** START DOCUMENT TEXT **

Detroit: General Motors Co. announced a $1 billion (Dh3.67 billion) US investment plan comprised mostly of spending on models and plants long in the works, becoming the latest automaker to answer to pressure from President-elect Donald Trump to create jobs.

The nation’s top carmaker will add or retain about 7,000 salaried and hourly workers, including almost 2,000 in domestic factories, spokesman Pat Morrissey said. The announcement was accelerated after Trump urged the company last week to follow Ford Motor Co. and Fiat Chrysler Automobiles NV and detail US spending plans, said a person familiar with the matter, who asked not to be identified because the matter was private.

Earlier Tuesday, Korea’s Hyundai Motor Co. and Kia Motors Corp. said they’ll increase US investment over the next five years and consider building a new plant in the country. Trump praised Ford and Fiat Chrysler last week for plans to spend on US factories after threatening for months to slap Mexico-built vehicles with a 35 per cent import tax. The president-elect is taking credit mostly for expenditures the companies would’ve made anyway, according to Maryann Keller, an independent auto industry consultant.

“This is the normal course of business,” Keller, who’s based in Stamford, Connecticut, said of GM. “All they’re doing is announcing investments that they would have made anyway.”

Carmakers are eager to cooperate with the incoming administration as they prepare to ask for favours including weaker fuel economy rules and lower corporate taxes. And the auto industry isn’t alone: Wal-Mart Stores Inc. will create about 10,000 retail jobs, the country’s largest private employer said Tuesday.

Read more: Trump tariffs probably won’t stop job flight

‘Big Stuff’

Less than two minutes into his first formal press conference since the election, Trump highlighted Ford’s decision to cancel a $1.6 billion factory in Mexico and expand an existing plant in Michigan. Fiat Chrysler committed $1 billion toward making three new Jeeps in the US and enabling a Michigan facility to manufacture a Ram pickup now produced in Mexico. He said he hoped GM would follow.

“With all of the jobs I am bringing back into the US (even before taking office), with all of the new auto plants coming back into our country and with the massive cost reductions I have negotiated on military purchases and more, I believe the people are seeing ‘big stuff,” Trump wrote in a series of tweets Tuesday.

** END DOCUMENT TEXT **

• [PARTS OF THE EXERCISE]:
• A. In the GM investment article, how many workers does the spokesman say GM will add or retain?
• B. Condense the paragraph of the GM investment article that begins "Less than two minutes into his first formal press conference" into a shorter version that keeps its main facts.
• C. Carry on the GM investment article from its final sentence.

** START RAW RECORDS **

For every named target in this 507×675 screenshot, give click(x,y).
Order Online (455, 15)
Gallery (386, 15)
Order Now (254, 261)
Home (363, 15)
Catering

** END RAW RECORDS **

• [OUTPUTS FOR THE TASKS]:
• A. About 7,000 salaried and hourly workers, including almost 2,000 in domestic factories.

• B. Early in his first formal press conference since the election, Trump cited Ford's cancellation of a $1.6 billion Mexico factory in favor of expanding a Michigan plant. He also cited Fiat Chrysler's $1 billion commitment to build three new Jeeps in the US and to let a Michigan facility make a Ram pickup now produced in Mexico. He said he hoped GM would follow.

• C.
GM will begin to bring axle production for its next-generation full-size pickups to operations in Michigan, including work previously done in Mexico, creating 450 US jobs, the company said Tuesday. About 1,500 workers will be added or retained at factories detailed during the course of the year, and the company will add about 5,000 employees to develop advanced technology or join its lending subsidiary GM Financial.

GM’s Spending

The automaker budgets about $9 billion a year toward capital expenditures, including for new models and factory upgrades. The US is no longer the biggest market in the world for the Detroit-based company — that title goes to China, where it plans to introduce 18 new or refreshed vehicles this year.

The automaker announced at least $2.9 billion in US investment in 2016, bringing its total since 2009 to $29 billion.

Trump targeted GM earlier this month for importing a small number of Chevrolet Cruze hatchback models from Mexico to the US. The company has made separate recent announcements that it would permanently cut 3,300 jobs at three passenger-car plants and temporarily slow production at five factories in states including Michigan and Ohio, due to slack demand.

GM also continues to invest in Mexico. In late 2014, the company said it would spend $5 billion on new plants in the country by 2018, creating 5,600 jobs. Facilities making the Chevrolet Equinox and GMC Terrain, shown last week at the North American International Auto Show in Detroit, account for about $1 billion of those outlays.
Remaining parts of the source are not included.